Gleason graduated cum laude from Baton Rouge Magnet High School in 2012 and became an Eagle Scout later that same year, a distinction he earned after building choir risers for a local church, according to The Advocate newspaper's report at the time.
Gleason attended LSU from the fall of 2012 to fall of 2013. He had transferred to LSU from Baton Rouge Community College.
Gleason faces first-degree murder charges in the shooting deaths of 59-year-old Bruce Cofield and 49-year-old Donald Smart. Cofield, who was homeless, was gunned down on a street corner on Sept. 12. Smart was shot Sept. 14 on his way to his job at a cafe popular with LSU students.
"I feel confident that this killer would have killed again," interim Police Chief Jonny Dunnam said.
Gleason's attorney, J. Christopher Alexander, said his client "vehemently denies guilt, and we look forward to complete vindication."

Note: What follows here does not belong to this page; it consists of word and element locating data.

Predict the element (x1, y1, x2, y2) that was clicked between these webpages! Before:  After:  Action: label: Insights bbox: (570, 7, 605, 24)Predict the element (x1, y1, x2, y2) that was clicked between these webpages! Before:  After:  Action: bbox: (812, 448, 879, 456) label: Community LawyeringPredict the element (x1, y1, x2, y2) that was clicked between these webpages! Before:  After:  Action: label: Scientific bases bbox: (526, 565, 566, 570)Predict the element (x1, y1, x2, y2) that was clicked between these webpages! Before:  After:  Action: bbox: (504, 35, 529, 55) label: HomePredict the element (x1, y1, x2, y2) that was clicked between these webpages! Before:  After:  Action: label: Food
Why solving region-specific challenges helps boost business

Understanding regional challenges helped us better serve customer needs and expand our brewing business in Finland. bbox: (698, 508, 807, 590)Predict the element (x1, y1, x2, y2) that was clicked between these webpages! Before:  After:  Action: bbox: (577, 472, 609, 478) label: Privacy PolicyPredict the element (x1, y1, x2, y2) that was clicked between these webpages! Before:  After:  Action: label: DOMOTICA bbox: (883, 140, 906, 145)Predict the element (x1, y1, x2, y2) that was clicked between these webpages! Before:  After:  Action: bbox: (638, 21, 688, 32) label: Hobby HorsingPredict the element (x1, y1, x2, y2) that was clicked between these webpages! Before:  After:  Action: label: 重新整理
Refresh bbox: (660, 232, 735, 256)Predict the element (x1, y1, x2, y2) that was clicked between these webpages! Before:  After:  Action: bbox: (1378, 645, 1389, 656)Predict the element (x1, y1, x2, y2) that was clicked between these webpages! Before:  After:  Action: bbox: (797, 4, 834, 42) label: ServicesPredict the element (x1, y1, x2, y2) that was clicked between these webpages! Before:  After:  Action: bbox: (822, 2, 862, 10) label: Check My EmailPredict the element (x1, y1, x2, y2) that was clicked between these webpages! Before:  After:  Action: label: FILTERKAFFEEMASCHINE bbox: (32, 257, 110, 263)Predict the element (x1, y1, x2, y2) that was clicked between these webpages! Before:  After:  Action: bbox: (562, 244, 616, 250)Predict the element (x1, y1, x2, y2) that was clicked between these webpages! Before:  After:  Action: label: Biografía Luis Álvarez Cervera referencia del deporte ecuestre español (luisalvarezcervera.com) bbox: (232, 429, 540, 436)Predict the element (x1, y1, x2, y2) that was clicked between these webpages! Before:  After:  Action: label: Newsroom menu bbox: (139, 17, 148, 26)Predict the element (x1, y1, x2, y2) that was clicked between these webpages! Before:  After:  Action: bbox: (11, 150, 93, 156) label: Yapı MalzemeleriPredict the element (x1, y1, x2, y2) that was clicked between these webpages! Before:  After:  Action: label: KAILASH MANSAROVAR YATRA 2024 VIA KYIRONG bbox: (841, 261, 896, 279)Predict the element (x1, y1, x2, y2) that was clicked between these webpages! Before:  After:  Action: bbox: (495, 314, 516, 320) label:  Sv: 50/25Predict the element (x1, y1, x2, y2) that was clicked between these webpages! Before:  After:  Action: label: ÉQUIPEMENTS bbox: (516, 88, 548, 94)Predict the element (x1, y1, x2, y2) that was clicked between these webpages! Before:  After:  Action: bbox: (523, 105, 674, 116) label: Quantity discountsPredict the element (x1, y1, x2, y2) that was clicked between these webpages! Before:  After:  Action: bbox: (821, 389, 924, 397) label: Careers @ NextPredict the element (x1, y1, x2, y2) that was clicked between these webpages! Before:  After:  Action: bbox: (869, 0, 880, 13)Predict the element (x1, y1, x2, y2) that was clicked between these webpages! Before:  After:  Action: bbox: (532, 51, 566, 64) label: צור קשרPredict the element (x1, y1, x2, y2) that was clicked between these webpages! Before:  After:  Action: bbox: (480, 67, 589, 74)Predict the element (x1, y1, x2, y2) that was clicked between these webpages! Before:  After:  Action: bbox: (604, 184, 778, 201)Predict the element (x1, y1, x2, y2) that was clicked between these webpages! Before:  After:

Neighbors said they occasionally saw Gleason sleeping in a car parked outside his parents' Baton Rouge home, where he was living after a trip to Arizona late last year. It's not clear why he went to Arizona, but while he was in Phoenix last December, Gleason was arrested on charges of shoplifting wine and razors. Police said he was homeless at the time. The case was dismissed after he completed a diversion program.
Tonya Stephens, a black woman who lives three houses down from Gleason's parents, said she never interacted with him before the shooting at her home. Stephens said her two adult sons were home — and she was away at her nurse's job — when three bullets pierced the front door and struck furniture. Nobody was hurt.
"I never paid him any mind," Stephens said.
Authorities said ballistics tests determined the same gun was used in all three shootings. Also, they said DNA found on one of the shell casings matched genetic material on a swab they took from Gleason.
Investigators have not found the 9 mm gun but said Gleason bought such a weapon last November.